• _Provided entries_
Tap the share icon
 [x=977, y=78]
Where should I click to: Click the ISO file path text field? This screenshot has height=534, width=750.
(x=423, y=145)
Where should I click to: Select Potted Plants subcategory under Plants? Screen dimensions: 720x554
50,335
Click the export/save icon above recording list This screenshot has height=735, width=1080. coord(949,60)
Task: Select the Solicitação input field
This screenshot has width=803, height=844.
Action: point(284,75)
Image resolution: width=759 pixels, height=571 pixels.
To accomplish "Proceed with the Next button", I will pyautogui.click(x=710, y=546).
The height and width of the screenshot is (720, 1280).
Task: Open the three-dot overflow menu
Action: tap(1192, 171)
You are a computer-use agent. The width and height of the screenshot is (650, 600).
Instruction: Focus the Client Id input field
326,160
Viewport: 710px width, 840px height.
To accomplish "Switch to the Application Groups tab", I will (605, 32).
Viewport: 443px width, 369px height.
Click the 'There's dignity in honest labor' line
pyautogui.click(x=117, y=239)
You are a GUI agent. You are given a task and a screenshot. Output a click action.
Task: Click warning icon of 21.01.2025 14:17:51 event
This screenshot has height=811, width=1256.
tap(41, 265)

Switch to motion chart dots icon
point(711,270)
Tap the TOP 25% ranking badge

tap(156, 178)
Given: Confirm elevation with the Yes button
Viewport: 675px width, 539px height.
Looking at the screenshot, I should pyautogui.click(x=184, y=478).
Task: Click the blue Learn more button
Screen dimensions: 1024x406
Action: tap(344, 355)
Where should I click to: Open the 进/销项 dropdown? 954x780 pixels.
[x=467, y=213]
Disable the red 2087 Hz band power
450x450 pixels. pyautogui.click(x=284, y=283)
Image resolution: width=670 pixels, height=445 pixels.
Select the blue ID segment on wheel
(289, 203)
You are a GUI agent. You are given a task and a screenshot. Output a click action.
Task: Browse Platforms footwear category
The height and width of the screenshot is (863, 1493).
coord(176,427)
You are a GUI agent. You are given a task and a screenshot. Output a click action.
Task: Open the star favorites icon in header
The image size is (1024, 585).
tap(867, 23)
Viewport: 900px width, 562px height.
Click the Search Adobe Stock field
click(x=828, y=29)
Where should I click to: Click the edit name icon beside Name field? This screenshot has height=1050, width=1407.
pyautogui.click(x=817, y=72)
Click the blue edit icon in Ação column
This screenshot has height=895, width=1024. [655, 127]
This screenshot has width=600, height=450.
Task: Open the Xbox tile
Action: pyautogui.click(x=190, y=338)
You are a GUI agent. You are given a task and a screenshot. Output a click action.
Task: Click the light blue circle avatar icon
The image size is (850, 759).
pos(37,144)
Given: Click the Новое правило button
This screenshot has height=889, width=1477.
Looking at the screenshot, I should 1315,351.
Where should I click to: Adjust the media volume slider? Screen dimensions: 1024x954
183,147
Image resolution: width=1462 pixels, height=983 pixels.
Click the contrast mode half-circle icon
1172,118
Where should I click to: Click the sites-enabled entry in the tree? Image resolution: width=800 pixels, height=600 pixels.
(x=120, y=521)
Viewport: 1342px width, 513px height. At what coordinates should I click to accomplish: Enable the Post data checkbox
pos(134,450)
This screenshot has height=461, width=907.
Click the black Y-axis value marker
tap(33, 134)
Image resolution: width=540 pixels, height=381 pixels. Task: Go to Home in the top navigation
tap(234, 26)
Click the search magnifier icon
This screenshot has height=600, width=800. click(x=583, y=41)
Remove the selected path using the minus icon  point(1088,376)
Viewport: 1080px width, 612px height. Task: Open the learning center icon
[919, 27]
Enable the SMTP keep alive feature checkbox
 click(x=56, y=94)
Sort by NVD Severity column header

• _Prompt_
Quote the entire listing above exactly.

• _Finished exercise_
Tap the share icon
 [x=977, y=78]
Where should I click to: Click the ISO file path text field? This screenshot has height=534, width=750.
(x=423, y=145)
Where should I click to: Select Potted Plants subcategory under Plants? Screen dimensions: 720x554
50,335
Click the export/save icon above recording list This screenshot has height=735, width=1080. coord(949,60)
Task: Select the Solicitação input field
This screenshot has width=803, height=844.
Action: point(284,75)
Image resolution: width=759 pixels, height=571 pixels.
To accomplish "Proceed with the Next button", I will pyautogui.click(x=710, y=546).
The height and width of the screenshot is (720, 1280).
Task: Open the three-dot overflow menu
Action: tap(1192, 171)
You are a computer-use agent. The width and height of the screenshot is (650, 600).
Instruction: Focus the Client Id input field
326,160
Viewport: 710px width, 840px height.
To accomplish "Switch to the Application Groups tab", I will (605, 32).
Viewport: 443px width, 369px height.
Click the 'There's dignity in honest labor' line
pyautogui.click(x=117, y=239)
You are a GUI agent. You are given a task and a screenshot. Output a click action.
Task: Click warning icon of 21.01.2025 14:17:51 event
This screenshot has height=811, width=1256.
tap(41, 265)

Switch to motion chart dots icon
point(711,270)
Tap the TOP 25% ranking badge

tap(156, 178)
Given: Confirm elevation with the Yes button
Viewport: 675px width, 539px height.
Looking at the screenshot, I should pyautogui.click(x=184, y=478).
Task: Click the blue Learn more button
Screen dimensions: 1024x406
Action: tap(344, 355)
Where should I click to: Open the 进/销项 dropdown? 954x780 pixels.
[x=467, y=213]
Disable the red 2087 Hz band power
450x450 pixels. pyautogui.click(x=284, y=283)
Image resolution: width=670 pixels, height=445 pixels.
Select the blue ID segment on wheel
(289, 203)
You are a GUI agent. You are given a task and a screenshot. Output a click action.
Task: Browse Platforms footwear category
The height and width of the screenshot is (863, 1493).
coord(176,427)
You are a GUI agent. You are given a task and a screenshot. Output a click action.
Task: Open the star favorites icon in header
The image size is (1024, 585).
tap(867, 23)
Viewport: 900px width, 562px height.
Click the Search Adobe Stock field
click(x=828, y=29)
Where should I click to: Click the edit name icon beside Name field? This screenshot has height=1050, width=1407.
pyautogui.click(x=817, y=72)
Click the blue edit icon in Ação column
This screenshot has height=895, width=1024. [655, 127]
This screenshot has width=600, height=450.
Task: Open the Xbox tile
Action: pyautogui.click(x=190, y=338)
You are a GUI agent. You are given a task and a screenshot. Output a click action.
Task: Click the light blue circle avatar icon
The image size is (850, 759).
pos(37,144)
Given: Click the Новое правило button
This screenshot has height=889, width=1477.
Looking at the screenshot, I should 1315,351.
Where should I click to: Adjust the media volume slider? Screen dimensions: 1024x954
183,147
Image resolution: width=1462 pixels, height=983 pixels.
Click the contrast mode half-circle icon
1172,118
Where should I click to: Click the sites-enabled entry in the tree? Image resolution: width=800 pixels, height=600 pixels.
(x=120, y=521)
Viewport: 1342px width, 513px height. At what coordinates should I click to accomplish: Enable the Post data checkbox
pos(134,450)
This screenshot has height=461, width=907.
Click the black Y-axis value marker
tap(33, 134)
Image resolution: width=540 pixels, height=381 pixels. Task: Go to Home in the top navigation
tap(234, 26)
Click the search magnifier icon
This screenshot has height=600, width=800. click(x=583, y=41)
Remove the selected path using the minus icon  point(1088,376)
Viewport: 1080px width, 612px height. Task: Open the learning center icon
[919, 27]
Enable the SMTP keep alive feature checkbox
 click(x=56, y=94)
Sort by NVD Severity column header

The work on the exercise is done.